THE TASK => Starting with the line that contains "Click the hourglass" and stopping after the line that contains "You are a computer-use agent. This", return each line below exactly as written, with no others.

RECORDED INFORMATION =>
┄┄┄┄┄┄┄┄┄┄┄┄┄┄┄┄┄┄┄┄

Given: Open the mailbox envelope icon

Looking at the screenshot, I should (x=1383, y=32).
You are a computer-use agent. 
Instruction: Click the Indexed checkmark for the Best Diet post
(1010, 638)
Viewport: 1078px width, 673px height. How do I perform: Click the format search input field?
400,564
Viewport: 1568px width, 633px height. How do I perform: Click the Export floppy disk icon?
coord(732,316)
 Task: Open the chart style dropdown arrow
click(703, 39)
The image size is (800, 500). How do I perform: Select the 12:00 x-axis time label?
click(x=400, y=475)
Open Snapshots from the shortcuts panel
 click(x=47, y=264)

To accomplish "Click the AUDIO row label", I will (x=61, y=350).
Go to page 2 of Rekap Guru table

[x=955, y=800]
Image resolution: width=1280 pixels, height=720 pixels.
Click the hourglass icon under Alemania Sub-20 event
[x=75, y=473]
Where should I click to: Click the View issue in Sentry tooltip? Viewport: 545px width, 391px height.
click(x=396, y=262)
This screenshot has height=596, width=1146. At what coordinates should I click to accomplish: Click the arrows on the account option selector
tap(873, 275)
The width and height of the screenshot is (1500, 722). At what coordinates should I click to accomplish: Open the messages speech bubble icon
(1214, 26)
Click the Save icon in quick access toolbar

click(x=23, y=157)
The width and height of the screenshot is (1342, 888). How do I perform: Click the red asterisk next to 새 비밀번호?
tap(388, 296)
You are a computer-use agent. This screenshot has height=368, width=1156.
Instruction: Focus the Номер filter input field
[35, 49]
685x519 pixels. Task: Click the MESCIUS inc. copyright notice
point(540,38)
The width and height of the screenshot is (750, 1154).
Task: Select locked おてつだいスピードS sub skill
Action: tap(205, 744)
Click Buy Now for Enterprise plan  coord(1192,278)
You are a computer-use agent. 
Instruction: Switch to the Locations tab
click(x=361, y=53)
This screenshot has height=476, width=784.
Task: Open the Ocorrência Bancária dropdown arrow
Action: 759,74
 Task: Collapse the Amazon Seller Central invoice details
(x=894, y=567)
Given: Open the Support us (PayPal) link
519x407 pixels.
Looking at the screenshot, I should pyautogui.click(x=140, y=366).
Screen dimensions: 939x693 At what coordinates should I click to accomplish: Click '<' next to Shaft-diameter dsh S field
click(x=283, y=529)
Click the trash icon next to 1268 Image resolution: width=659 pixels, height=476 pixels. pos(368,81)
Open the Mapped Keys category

┄┄┄┄┄┄┄┄┄┄┄┄┄┄┄┄┄┄┄┄

RESULT OF THE EXERCISE =>
Click the hourglass icon under Alemania Sub-20 event
[x=75, y=473]
Where should I click to: Click the View issue in Sentry tooltip? Viewport: 545px width, 391px height.
click(x=396, y=262)
This screenshot has height=596, width=1146. At what coordinates should I click to accomplish: Click the arrows on the account option selector
tap(873, 275)
The width and height of the screenshot is (1500, 722). At what coordinates should I click to accomplish: Open the messages speech bubble icon
(1214, 26)
Click the Save icon in quick access toolbar

click(x=23, y=157)
The width and height of the screenshot is (1342, 888). How do I perform: Click the red asterisk next to 새 비밀번호?
tap(388, 296)
You are a computer-use agent. This screenshot has height=368, width=1156.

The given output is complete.